Profiting from Genocide: Why the U.S. Sanctioned a U.N. Truth-Teller
Francesca Albanese, the U.N. Special Rapporteur on the Occupied Palestinian 2, has been sanctioned by the Trump administration after exposing how dozens of corporations—including U.S. tech giants—profit from Israel’s genocidal war in Gaza. Albanese’s report, From Economy of Occupation to Economy of Genocide, accuses these companies of enabling the destruction of Palestinian lives through weapons, surveillance tech, and logistics services. The Tel Aviv Stock Exchange, she notes, has soared while Gaza has been devastated.Secretary of State Marco Rubio called her work “economic warfare,” but human rights groups, including Amnesty International, condemned the sanctions as a shameful attack on international justice. Albanese, speaking from Slovenia, pointed out the hypocrisy: “I’m not starving. I chose to skip breakfast. Palestinians have no such choice.”
She calls on states to impose arms embargoes and cut trade and financial ties with Israel, a nation she argues should face consequences as a state—not just its settlements or individual actors.

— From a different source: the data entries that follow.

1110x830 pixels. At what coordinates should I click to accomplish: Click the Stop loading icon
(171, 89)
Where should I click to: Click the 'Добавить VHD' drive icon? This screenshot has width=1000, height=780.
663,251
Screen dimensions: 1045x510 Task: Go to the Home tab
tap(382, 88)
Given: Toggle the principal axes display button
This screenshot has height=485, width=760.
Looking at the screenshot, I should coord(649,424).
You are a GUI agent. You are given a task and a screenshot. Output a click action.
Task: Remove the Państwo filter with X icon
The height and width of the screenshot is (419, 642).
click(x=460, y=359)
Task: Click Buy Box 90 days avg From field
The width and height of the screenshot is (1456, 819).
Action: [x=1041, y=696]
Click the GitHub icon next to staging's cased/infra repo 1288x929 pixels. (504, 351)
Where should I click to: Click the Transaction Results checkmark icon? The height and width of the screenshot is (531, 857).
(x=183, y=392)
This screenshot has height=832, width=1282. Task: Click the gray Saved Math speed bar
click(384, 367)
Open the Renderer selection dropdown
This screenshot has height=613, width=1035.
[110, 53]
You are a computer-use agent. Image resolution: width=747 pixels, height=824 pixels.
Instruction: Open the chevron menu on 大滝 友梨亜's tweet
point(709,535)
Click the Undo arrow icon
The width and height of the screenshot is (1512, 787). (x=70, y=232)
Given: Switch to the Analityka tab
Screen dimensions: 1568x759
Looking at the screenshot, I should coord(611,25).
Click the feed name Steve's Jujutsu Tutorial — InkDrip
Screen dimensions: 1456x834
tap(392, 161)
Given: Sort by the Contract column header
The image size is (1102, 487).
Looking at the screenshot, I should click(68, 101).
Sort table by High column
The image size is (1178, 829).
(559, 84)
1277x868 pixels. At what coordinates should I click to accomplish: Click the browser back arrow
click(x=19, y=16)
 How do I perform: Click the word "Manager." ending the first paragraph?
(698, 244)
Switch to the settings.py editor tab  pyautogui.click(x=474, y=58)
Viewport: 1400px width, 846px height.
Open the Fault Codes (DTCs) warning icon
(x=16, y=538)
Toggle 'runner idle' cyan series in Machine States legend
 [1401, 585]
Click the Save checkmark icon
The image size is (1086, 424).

Inspired partly by anti-apartheid divestment campaigns, she urges people to hold all complicit corporations and governments accountable.
Norway’s largest pension fund and the Danish shipping giant Maersk have already divested from companies tied to Israeli war crimes. It’s time the U.S. followed suit, instead of punishing truth-tellers like Albanese. Rather than distract from the genocide in Gaza, U.S. leaders must confront their own role in enabling it.